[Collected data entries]
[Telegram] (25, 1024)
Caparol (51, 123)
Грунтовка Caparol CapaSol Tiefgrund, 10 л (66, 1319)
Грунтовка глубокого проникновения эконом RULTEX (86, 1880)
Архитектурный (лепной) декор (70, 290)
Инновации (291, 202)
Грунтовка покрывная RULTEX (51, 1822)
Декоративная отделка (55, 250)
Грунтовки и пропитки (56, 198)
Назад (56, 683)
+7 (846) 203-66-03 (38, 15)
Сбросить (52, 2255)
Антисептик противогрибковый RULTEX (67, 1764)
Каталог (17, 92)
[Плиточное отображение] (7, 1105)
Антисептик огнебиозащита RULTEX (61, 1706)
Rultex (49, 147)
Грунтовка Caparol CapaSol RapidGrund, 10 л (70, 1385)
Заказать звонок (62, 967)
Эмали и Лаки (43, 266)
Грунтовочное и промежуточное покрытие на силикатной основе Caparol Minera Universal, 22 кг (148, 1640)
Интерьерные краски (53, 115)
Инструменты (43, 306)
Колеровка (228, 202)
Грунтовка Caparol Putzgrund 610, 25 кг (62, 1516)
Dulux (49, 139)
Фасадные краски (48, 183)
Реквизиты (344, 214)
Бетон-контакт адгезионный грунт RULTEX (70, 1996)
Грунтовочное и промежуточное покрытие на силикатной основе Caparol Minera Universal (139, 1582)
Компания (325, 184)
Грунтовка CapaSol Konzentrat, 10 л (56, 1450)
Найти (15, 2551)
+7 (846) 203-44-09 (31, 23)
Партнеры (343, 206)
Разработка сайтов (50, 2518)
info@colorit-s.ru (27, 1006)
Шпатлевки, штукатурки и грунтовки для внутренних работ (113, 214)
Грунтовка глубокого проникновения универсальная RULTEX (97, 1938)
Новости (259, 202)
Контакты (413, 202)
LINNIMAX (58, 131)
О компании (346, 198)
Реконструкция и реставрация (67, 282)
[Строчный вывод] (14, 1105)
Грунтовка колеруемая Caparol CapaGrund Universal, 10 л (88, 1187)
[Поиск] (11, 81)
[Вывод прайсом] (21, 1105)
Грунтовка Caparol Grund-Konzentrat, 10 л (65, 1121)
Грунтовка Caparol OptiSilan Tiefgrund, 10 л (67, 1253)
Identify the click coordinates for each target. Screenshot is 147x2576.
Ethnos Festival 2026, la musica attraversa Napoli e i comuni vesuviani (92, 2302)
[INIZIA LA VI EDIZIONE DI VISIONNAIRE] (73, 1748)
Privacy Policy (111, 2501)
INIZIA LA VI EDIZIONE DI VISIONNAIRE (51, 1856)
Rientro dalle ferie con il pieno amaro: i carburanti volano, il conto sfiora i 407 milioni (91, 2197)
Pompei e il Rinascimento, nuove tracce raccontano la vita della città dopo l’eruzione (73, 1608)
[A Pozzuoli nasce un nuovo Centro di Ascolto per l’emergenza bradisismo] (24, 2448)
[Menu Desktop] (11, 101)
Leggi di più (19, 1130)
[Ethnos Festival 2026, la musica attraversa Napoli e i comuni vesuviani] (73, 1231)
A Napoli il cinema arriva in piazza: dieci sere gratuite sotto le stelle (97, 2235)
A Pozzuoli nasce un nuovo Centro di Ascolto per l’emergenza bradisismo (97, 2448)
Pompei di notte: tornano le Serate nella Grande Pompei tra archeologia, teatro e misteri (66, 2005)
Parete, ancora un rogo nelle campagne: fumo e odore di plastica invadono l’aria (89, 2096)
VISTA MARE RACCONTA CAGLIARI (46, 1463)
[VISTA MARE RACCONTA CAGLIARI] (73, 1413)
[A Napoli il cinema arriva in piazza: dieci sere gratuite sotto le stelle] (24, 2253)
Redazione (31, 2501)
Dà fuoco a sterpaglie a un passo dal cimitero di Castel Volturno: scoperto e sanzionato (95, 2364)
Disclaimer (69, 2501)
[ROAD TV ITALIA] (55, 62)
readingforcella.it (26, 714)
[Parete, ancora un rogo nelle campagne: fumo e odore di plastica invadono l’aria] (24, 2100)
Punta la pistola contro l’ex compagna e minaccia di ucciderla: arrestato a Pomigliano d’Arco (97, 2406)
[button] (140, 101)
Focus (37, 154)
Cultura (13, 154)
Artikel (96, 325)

### [WHAT THE EXERCISE ASKS]
Set down exactly the lines that begin the records and continue through the line bearing "Интерьерные краски (53, 115)"; include both ends.

### [TASK RESPONSE]
[Telegram] (25, 1024)
Caparol (51, 123)
Грунтовка Caparol CapaSol Tiefgrund, 10 л (66, 1319)
Грунтовка глубокого проникновения эконом RULTEX (86, 1880)
Архитектурный (лепной) декор (70, 290)
Инновации (291, 202)
Грунтовка покрывная RULTEX (51, 1822)
Декоративная отделка (55, 250)
Грунтовки и пропитки (56, 198)
Назад (56, 683)
+7 (846) 203-66-03 (38, 15)
Сбросить (52, 2255)
Антисептик противогрибковый RULTEX (67, 1764)
Каталог (17, 92)
[Плиточное отображение] (7, 1105)
Антисептик огнебиозащита RULTEX (61, 1706)
Rultex (49, 147)
Грунтовка Caparol CapaSol RapidGrund, 10 л (70, 1385)
Заказать звонок (62, 967)
Эмали и Лаки (43, 266)
Грунтовочное и промежуточное покрытие на силикатной основе Caparol Minera Universal, 22 кг (148, 1640)
Интерьерные краски (53, 115)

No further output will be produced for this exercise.